Aim —
Reproduce word for word the lines of the material below, from the line that contains "Describe the element at coordinates (619, 790)" through the end of the material, with both ends included.

═════ Raw records ═════

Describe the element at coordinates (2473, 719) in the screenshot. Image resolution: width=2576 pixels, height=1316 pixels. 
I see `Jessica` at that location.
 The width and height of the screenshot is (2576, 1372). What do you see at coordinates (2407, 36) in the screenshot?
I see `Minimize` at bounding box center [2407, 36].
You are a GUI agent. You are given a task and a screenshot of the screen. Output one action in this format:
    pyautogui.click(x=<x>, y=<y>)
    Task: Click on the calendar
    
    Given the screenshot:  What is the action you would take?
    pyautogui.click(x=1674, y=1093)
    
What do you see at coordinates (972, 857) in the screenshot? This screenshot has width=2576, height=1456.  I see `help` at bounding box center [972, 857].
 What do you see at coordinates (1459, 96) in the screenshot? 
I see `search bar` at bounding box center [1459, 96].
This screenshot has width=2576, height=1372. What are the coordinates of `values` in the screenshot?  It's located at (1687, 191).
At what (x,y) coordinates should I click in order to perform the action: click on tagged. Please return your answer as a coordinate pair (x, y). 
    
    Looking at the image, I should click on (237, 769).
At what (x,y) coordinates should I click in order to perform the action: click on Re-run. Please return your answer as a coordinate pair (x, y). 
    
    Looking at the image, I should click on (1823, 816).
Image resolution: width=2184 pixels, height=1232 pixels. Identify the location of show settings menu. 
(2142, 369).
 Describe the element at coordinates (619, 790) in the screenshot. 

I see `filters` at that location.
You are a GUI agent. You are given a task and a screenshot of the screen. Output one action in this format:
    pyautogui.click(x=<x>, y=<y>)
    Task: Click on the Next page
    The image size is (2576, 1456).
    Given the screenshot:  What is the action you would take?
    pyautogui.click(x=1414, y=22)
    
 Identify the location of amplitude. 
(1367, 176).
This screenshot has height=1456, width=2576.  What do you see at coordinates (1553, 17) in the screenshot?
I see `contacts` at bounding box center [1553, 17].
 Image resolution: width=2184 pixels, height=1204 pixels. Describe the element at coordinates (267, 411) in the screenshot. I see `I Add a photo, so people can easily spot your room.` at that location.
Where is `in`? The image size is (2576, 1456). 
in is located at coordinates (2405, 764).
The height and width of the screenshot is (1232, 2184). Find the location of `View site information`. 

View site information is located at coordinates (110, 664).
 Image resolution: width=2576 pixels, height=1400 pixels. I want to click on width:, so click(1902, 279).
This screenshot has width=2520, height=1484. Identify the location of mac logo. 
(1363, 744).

═════

Reply to the task —
 Describe the element at coordinates (619, 790) in the screenshot. 

I see `filters` at that location.
You are a GUI agent. You are given a task and a screenshot of the screen. Output one action in this format:
    pyautogui.click(x=<x>, y=<y>)
    Task: Click on the Next page
    The image size is (2576, 1456).
    Given the screenshot:  What is the action you would take?
    pyautogui.click(x=1414, y=22)
    
 Identify the location of amplitude. 
(1367, 176).
This screenshot has height=1456, width=2576.  What do you see at coordinates (1553, 17) in the screenshot?
I see `contacts` at bounding box center [1553, 17].
 Image resolution: width=2184 pixels, height=1204 pixels. Describe the element at coordinates (267, 411) in the screenshot. I see `I Add a photo, so people can easily spot your room.` at that location.
Where is `in`? The image size is (2576, 1456). 
in is located at coordinates (2405, 764).
The height and width of the screenshot is (1232, 2184). Find the location of `View site information`. 

View site information is located at coordinates (110, 664).
 Image resolution: width=2576 pixels, height=1400 pixels. I want to click on width:, so click(1902, 279).
This screenshot has width=2520, height=1484. Identify the location of mac logo. 
(1363, 744).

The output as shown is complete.